I support the motion, but it should have gone further. Perhaps, even at this late stage, the usual channels might consider whether the House could provide a tangible recognition of Her Majesty's birthday.
§ Mr. SpeakerI should explain that the motion is actually four motions in one. By the leave of the House, I shall put the first three together.

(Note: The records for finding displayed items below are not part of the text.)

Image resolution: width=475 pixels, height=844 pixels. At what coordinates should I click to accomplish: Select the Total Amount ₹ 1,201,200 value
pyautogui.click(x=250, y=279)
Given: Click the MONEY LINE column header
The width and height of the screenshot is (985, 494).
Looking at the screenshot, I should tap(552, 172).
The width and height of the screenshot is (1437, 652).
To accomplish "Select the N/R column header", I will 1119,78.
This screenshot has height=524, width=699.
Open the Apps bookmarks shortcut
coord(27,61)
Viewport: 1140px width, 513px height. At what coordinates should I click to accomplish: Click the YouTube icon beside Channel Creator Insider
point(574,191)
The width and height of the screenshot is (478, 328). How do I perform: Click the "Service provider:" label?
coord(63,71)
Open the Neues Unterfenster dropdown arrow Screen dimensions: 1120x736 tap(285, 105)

§ Question put and agreed to.
§ Resolved, nemine contradicente,
§ That an humble Address be presented to Her Majesty on the eightieth birthday of Her Majesty Queen Elizabeth The Queen Mother, and to assure Her Majesty of the great pleasure felt by this House on so joyful an occasion.
§ Ordered,
§ That the said Address be presented to Her Majesty by such Members of this House as are of Her Majesty's most Honourable Privy Council or of Her Majesty's Household.
§ Resolved, nemine contradicente,
§ That a Message be sent to Her Majesty Queen Elizabeth The Queen Mother to offer the cordial congratulations of this House on Her Majesty's eightieth birthday and to express its warmest desire for her long continuing health and happiness.—[The Prime Minister.]
§ Mr. SpeakerThe name of the Chancellor of the Duchy of Lancaster was inadvertently omitted from the fourth motion. By leave of the House, I shall put the question on that motion including the name of the Chancellor of the Duchy of Lancaster.
§ Ordered,
§ That Mr. Speaker, the Prime Minister, Mr. Secretary Whitelaw, Mr. Norman St. John-Stevas, Mr. Michael Foot, Mr. Merlyn Rees, Mr. David Steel and Mr. John Parker do wait upon Her Majesty with the said Message.—[The Prime Minister.]